Trade between Europe and South America has been gradually balancing out over the past few years, but in 2017 southbound volume shot past the reefer-orientated northbound trade for the first time since 2014.
The total export volume from North Europe and the Mediterranean to east coast South America (ECSA) hit 850,000 TEU, while exports heading north totalled 830,000 TEU, according to Drewry Shipping Consultants, quoting figures from Datamar.
Southbound trade from the Mediterranean was especially strong last year, rising 15 percent compared with 2016 to 250,000 TEU, while North Europe exports to ECSA grew 11 percent to 600,000 TEU, Datamar data show. The strong growth has continued into 2018 with Datamar statistics for January showing North Europe exports up 20 percent year over year and the Mediterranean up 17 percent.
Despite a better performance in the second half of the year, driven by fruit exports to the Mediterranean, the northbound trade grew 0.4 percent to 830,000 TEU.
IHS Markit’s Global Trade Atlas (GTA) gives a picture of the commodities being carried on the Europe-ECSA trade. The big tonnage numbers comprise raw materials, such as mineral oils, fertilizer, cement, iron, and steel, but the traditional wide range of consumer goods and perishables that are shipped in containers are also in the mix.
For instance, GTA data for 2017 compared with the previous year shows meat and shellfish exports from Europe to ECSA were up 48 percent; glass and glassware was up 37 percent; toys and sports equipment rose 29 percent; furniture, bedding, and lighting was up 12 percent; and textiles and clothing increased by 30 percent. Even nuclear reactors and associated parts was up by almost 7 percent compared with 2016.

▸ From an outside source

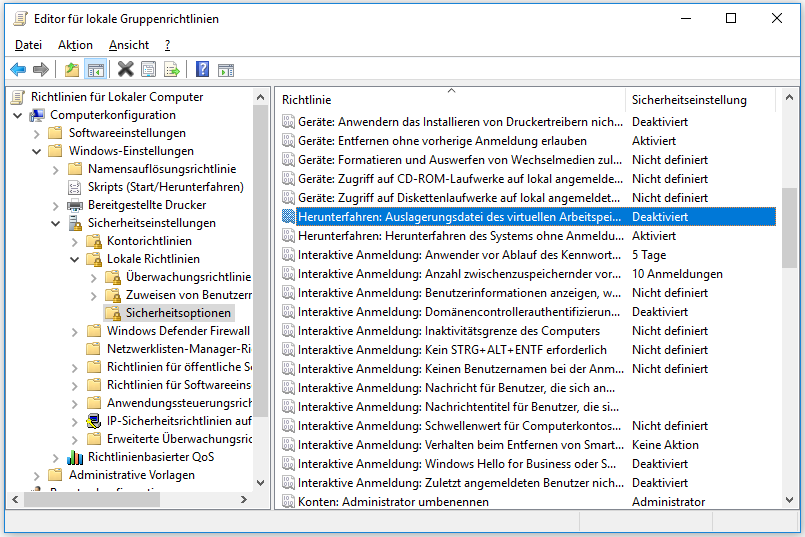This screenshot has width=805, height=537.
Task: Click the Up One Level folder icon
Action: click(x=71, y=69)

Suspensions reduce southbound capacity
Drewry said available capacity on the southbound trade was reduced slightly by the suspension of two seasonal services in February and early March by CMA CGM and Maersk Line, both designed to tap into the more lucrative northbound reefer market. The analyst estimates that capacity on both legs will be approximately 4 percent lower in April than it was in the same month last year. Such a situation should enable some minor uplift in spot rates, which have been fairly static out of Europe and fast rising out of Latin America.
The weekly rate movements are tracked at the JOC Shipping & Logistics Pricing Hub, with data compiled by Freightos showing little movement in Europe-ECSA rate levels since a spike in October to November last year. Since late November the rates have moved in a narrow band just below $900 per FEU.

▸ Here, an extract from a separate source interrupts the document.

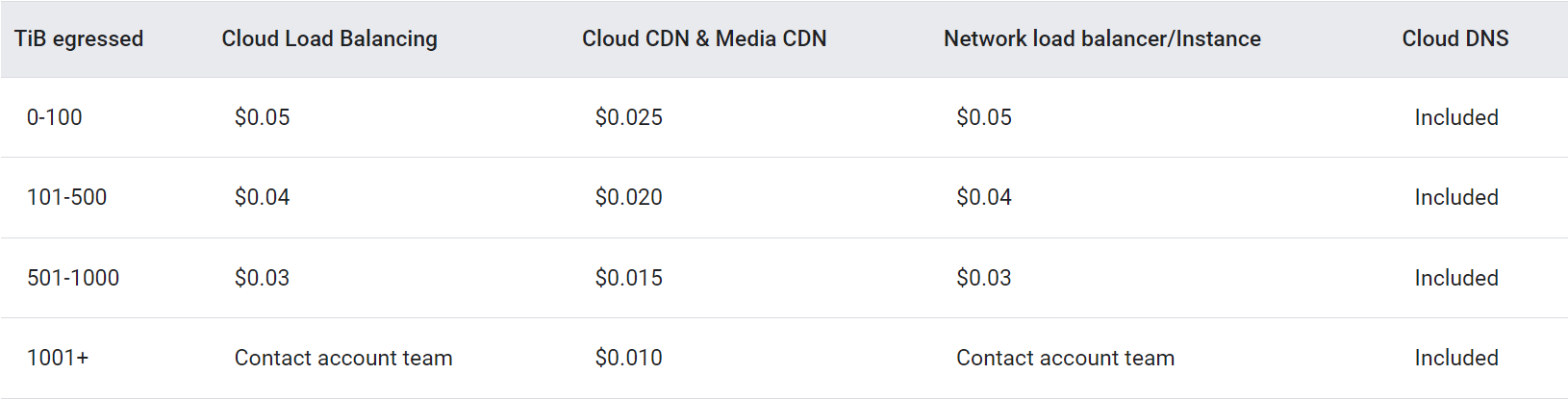Click the 1001+ tier row label

pyautogui.click(x=58, y=358)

According to Drewry Maritime Research, southbound freight rates from Rotterdam to Santos in Brazil remained in the $900 to $1,000 per FEU band, while rates from Genoa-Santos were in the $800 to $900 range. Utilization fluctuated wildly with a March 2017 high of about 63 percent and an October low of 45 percent.
Drewry said momentum was currently with the inbound trade to ECSA, driven by improving macroeconomics in Brazil and Argentina. However, given the overcapacity on the leg, the analyst said carriers would struggle to see any meaningful increase in revenue.
Northbound ECSA to Europe freight rates climbed steadily through 2017, with Santos-Rotterdam rates ending the year not far short of $2,000 per FEU and Santos-Genoa reaching $1,800 per FEU.